托尔斯泰 (他畏缩了)〔秘书跳到大学生甲的面前,要严厉地申斥他,但托尔斯泰已经镇静下来,轻轻地把他推到一边〕您不要这样!这个年轻人向我的良心提出的问题是好的……一个很好的,一个非常出色的,一个真正迫切的问题。我要努力老实地回答这个问题。(他移近了一小步,振作起来,他的声音变得沙哑、委婉)您问我,为什么我不按照我的学说和我的话去自己承受苦难?我回答您,心怀极端的羞惭:如果说我这么长时间地逃避了我神圣的义务,那是……那是……因为我……太怯懦了,太软弱了或者太不诚实了,我是一个卑劣的,渺小的,有罪的人……因为上帝直到今天还没有赋予我力量去最终完成这件不应推延的事情。年轻的陌生人,您讲得可怕,直刺我的良心。我知道,我必须做的,连千分之一都没做到;我羞愧地承认,我该离开这个奢侈的家和我感到是一种罪恶的我的生活方式,这早就是我的义务了,并且完全像您所说的那样,作为一个朝圣者行走在大街上;我知道,除了我灵魂深处的羞耻和对自己的卑鄙的屈服之外,没有别的回答。〔大学生畏缩地退了一步,惊愕地沉默不语。间歇。随后托尔斯泰继续说下去,声音更加轻微〕但是,也许……也许我还在受苦……也许我正因为我没有力量和不够诚实去履行我在人前说的话而在受苦。也许我的良心正在这儿受苦,比肉体上的可怕折磨更为厉害,也许上帝恰恰给我铸造了这个十字架,这幢房子比我身处监狱,脚上戴着镣铐更加痛苦……但您是对的,这种苦难毫无用处,因为这只是一种我个人的苦难,可我却傲慢自负,还以此为荣。

大学生甲 (有些羞愧地)我请您原谅,列夫·托尔斯泰,如果我由于个人的激动而……

托尔斯泰 不,不,正相反,我感谢您!谁震动了我们的良心,即使是拳头,那对我们也是做了好事。(片刻沉默。托尔斯泰又平静地说)你们二位还有其他问题问我吗?

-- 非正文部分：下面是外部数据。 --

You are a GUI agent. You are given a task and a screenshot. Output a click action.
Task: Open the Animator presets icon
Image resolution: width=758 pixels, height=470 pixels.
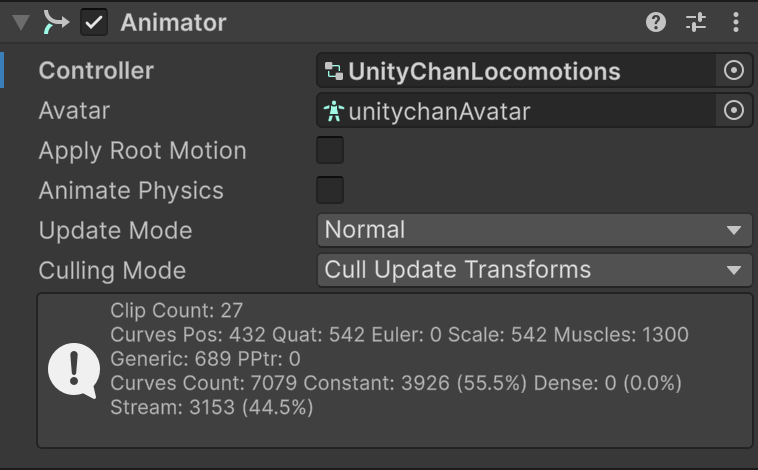[696, 22]
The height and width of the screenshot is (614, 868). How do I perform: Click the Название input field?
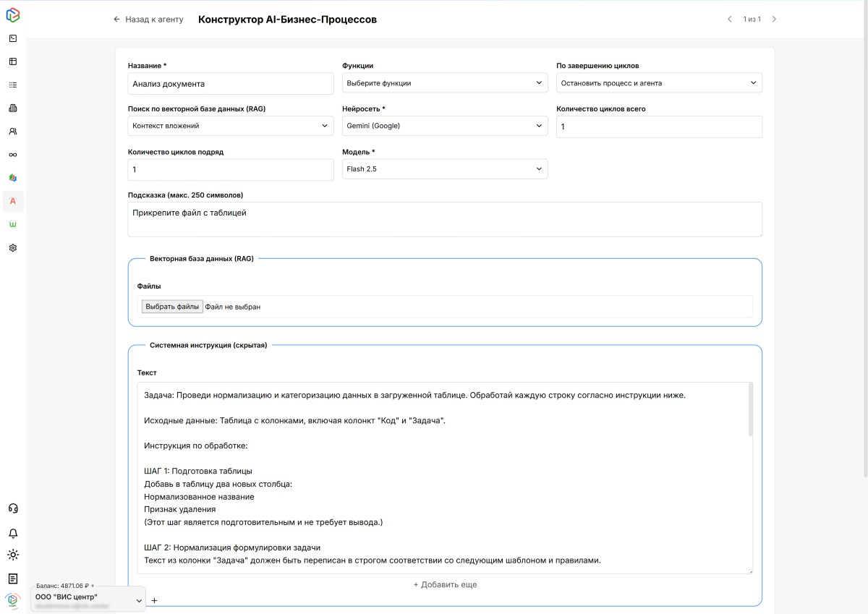(x=230, y=84)
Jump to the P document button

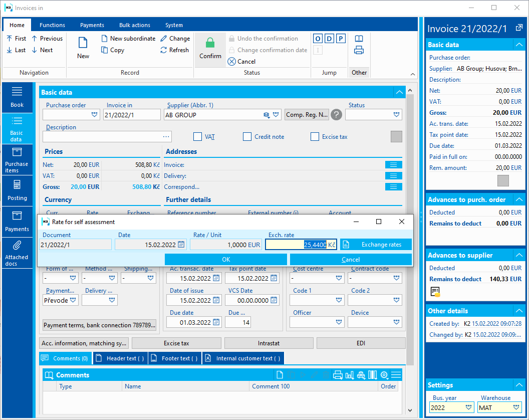(341, 39)
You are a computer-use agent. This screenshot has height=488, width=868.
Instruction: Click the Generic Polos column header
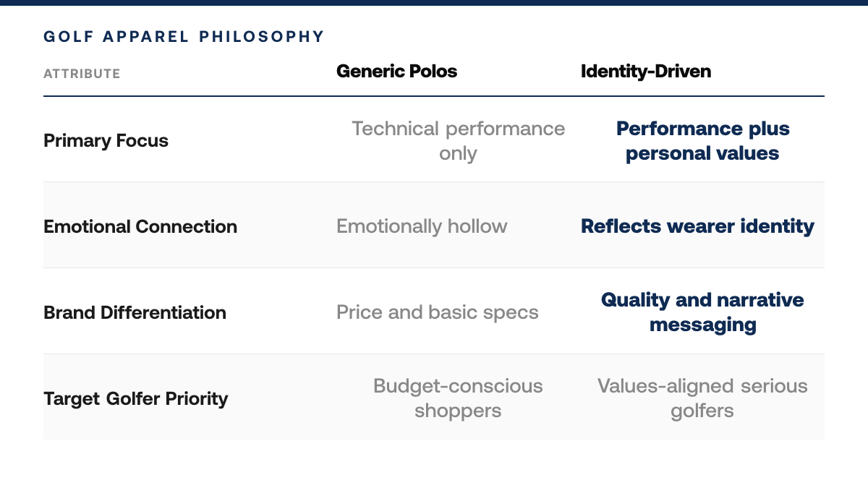tap(396, 71)
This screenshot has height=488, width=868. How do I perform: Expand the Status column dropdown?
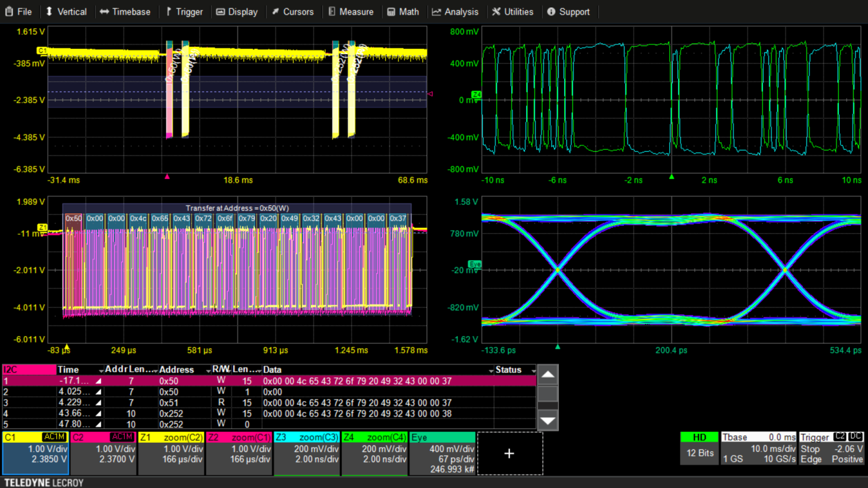pyautogui.click(x=533, y=370)
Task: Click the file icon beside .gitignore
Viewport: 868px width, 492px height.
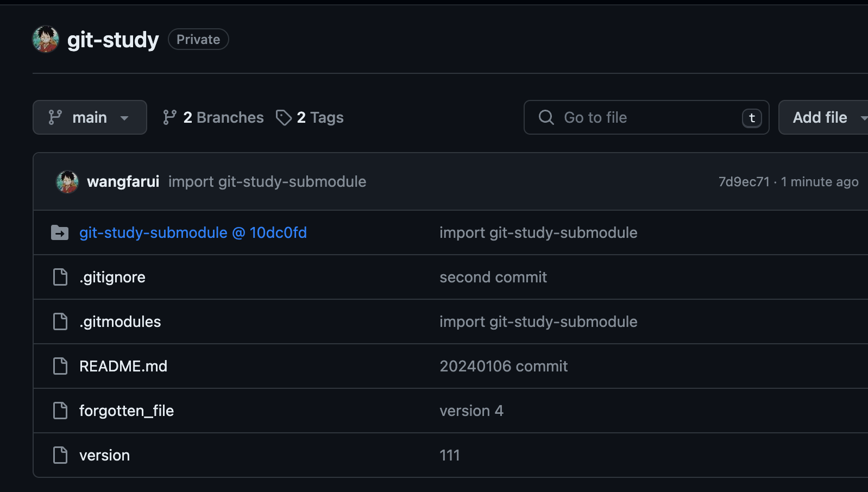Action: point(60,277)

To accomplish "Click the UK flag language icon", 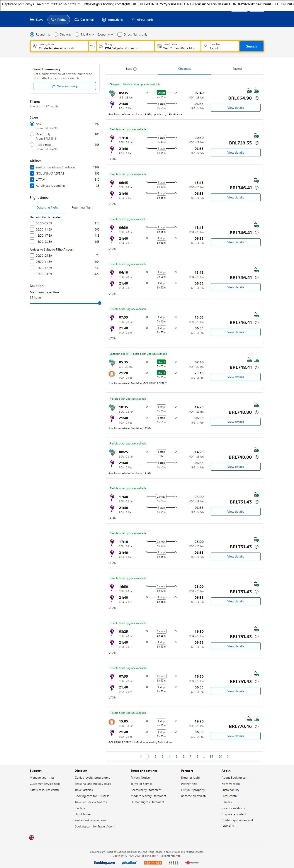I will (x=32, y=837).
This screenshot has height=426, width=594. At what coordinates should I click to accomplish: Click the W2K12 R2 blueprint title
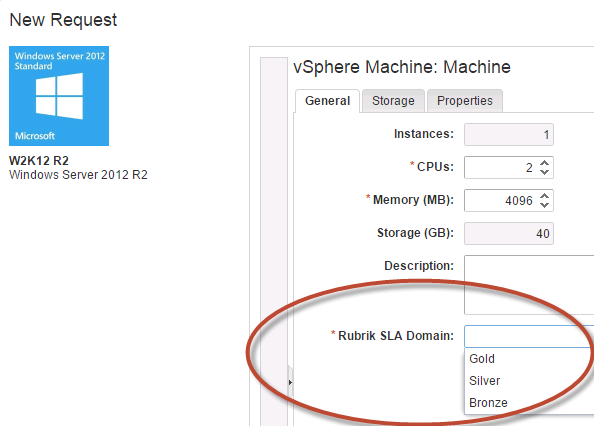(39, 161)
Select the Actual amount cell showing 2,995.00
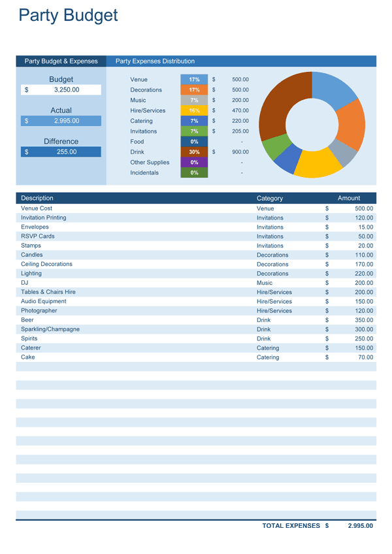This screenshot has width=392, height=554. (x=66, y=121)
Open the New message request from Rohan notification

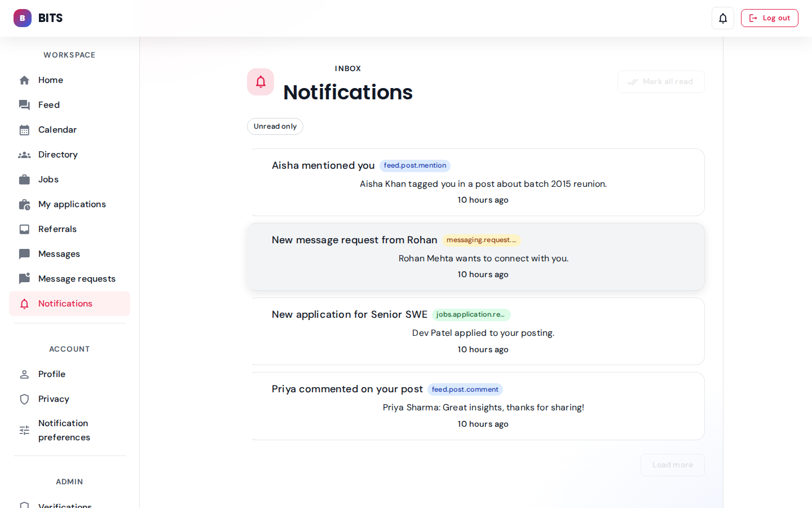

大学生甲 没有了,这是我们唯一的一个问题。我认为,您拒绝支持我们,这是俄罗斯的不幸,是全人类的不幸。因为没有人能再阻止这场造反,这场革命了;我感觉到了,这场革命会十分可怕,比这个地球上的所有革命都更加可怕。注定去领导这场革命的人是铁汉子,是毫不留情意志刚强的男子汉,决不宽容。如果是您领导我们,那您的榜样能赢得成百万人,牺牲必定会少一些……

托尔斯泰 哪怕是只有一个生命因我的过错而死,我就无法在我的良心面前做出回答。

〔楼下响起了吃饭的铃声。

秘书 (朝向托尔斯泰,打断他的话)是午饭的铃声。